CVE-2021-47080: RDMA/core: Prevent divide-by-zero error triggered by the user - Greg Kroah-Hartman

From: Greg Kroah-Hartman <gregkh@linuxfoundation.org>
To: linux-cve-announce@vger.kernel.org
Cc: Greg Kroah-Hartman <gregkh@linuxfoundation.org>
Subject: CVE-2021-47080: RDMA/core: Prevent divide-by-zero error triggered by the user
Date: Fri,  1 Mar 2024 22:15:53 +0100	[thread overview]
Message-ID: <2024030142-CVE-2021-47080-eb20@gregkh> (raw)

Description
===========

In the Linux kernel, the following vulnerability has been resolved:

RDMA/core: Prevent divide-by-zero error triggered by the user

The user_entry_size is supplied by the user and later used as a
denominator to calculate number of entries.

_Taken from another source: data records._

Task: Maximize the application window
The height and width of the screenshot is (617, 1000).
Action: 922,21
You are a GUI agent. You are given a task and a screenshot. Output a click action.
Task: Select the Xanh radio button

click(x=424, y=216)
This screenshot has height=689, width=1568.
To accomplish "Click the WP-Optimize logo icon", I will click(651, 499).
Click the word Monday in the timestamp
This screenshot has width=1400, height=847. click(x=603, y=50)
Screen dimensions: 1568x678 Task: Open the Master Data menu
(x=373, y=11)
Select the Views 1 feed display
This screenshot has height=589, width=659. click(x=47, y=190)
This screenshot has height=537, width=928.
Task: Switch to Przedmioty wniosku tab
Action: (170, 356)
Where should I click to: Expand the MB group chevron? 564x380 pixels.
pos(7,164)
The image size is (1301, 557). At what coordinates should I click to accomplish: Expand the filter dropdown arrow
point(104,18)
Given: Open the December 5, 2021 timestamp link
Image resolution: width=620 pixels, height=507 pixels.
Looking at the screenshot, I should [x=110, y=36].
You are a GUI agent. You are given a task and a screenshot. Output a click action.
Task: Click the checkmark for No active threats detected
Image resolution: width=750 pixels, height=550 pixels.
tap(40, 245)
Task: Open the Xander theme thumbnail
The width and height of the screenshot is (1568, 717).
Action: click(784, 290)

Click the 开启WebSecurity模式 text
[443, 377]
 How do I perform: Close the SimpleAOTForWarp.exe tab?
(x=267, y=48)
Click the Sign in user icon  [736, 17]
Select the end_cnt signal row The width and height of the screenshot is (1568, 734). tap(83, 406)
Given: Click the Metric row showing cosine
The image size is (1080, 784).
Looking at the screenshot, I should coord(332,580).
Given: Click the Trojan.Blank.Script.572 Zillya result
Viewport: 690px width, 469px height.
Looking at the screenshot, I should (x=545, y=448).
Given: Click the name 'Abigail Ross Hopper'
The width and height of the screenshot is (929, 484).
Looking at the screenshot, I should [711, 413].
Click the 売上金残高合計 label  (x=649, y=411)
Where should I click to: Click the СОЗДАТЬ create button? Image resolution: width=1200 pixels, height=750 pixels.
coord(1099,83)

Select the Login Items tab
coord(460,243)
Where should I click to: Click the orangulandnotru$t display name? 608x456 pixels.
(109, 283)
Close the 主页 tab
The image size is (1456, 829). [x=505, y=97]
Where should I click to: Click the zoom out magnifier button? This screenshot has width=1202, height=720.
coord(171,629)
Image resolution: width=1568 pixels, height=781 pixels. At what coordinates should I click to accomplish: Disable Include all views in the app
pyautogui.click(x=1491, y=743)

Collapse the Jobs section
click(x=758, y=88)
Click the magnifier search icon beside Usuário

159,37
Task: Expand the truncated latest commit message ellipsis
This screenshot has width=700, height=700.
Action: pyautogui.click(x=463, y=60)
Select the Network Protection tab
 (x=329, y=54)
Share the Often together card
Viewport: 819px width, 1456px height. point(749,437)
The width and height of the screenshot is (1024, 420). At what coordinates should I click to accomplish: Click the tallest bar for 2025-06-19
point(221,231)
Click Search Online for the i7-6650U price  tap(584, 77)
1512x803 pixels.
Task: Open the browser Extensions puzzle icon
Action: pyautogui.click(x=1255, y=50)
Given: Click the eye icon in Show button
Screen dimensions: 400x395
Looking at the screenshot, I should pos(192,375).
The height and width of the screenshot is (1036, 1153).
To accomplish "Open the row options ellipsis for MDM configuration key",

The zero supplied by the user
will trigger the following divide-by-zero error:

 divide error: 0000 [#1] SMP KASAN PTI
 CPU: 4 PID: 497 Comm: c_repro Not tainted 5.13.0-rc1+ #281
 Hardware name: QEMU Standard PC (i440FX + PIIX, 1996), BIOS rel-1.13.0-0-gf21b5a4aeb02-prebuilt.qemu.org 04/01/2014
 RIP: 0010:ib_uverbs_handler_UVERBS_METHOD_QUERY_GID_TABLE+0x1b1/0x510
 Code: 87 59 03 00 00 e8 9f ab 1e ff 48 8d bd a8 00 00 00 e8 d3 70 41 ff 44 0f b7 b5 a8 00 00 00 e8 86 ab 1e ff 31 d2 4c 89 f0 31 ff <49> f7 f5 48 89 d6 48 89 54 24 10 48 89 04 24 e8 1b ad 1e ff 48 8b
 RSP: 0018:ffff88810416f828 EFLAGS: 00010246
 RAX: 0000000000000008 RBX: 1ffff1102082df09 RCX: ffffffff82183f3d
 RDX: 0000000000000000 RSI: ffff888105f2da00 RDI: 0000000000000000
 RBP: ffff88810416fa98 R08: 0000000000000001 R09: ffffed102082df5f
 R10: ffff88810416faf7 R11: ffffed102082df5e R12: 0000000000000000
 R13: 0000000000000000 R14: 0000000000000008 R15: ffff88810416faf0
 FS:  00007f5715efa740(0000) GS:ffff88811a700000(0000) knlGS:0000000000000000
 CS:  0010 DS: 0000 ES: 0000 CR0: 0000000080050033
 CR2: 0000000020000840 CR3: 000000010c2e0001 CR4: 0000000000370ea0
 DR0: 0000000000000000 DR1: 0000000000000000 DR2: 0000000000000000
 DR3: 0000000000000000 DR6: 00000000fffe0ff0 DR7: 0000000000000400
 Call Trace:
  ? ib_uverbs_handler_UVERBS_METHOD_INFO_HANDLES+0x4b0/0x4b0
  ib_uverbs_cmd_verbs+0x1546/0x1940
  ib_uverbs_ioctl+0x186/0x240
  __x64_sys_ioctl+0x38a/0x1220
  do_syscall_64+0x3f/0x80
  entry_SYSCALL_64_after_hwframe+0x44/0xae

The Linux kernel CVE team has assigned CVE-2021-47080 to this issue.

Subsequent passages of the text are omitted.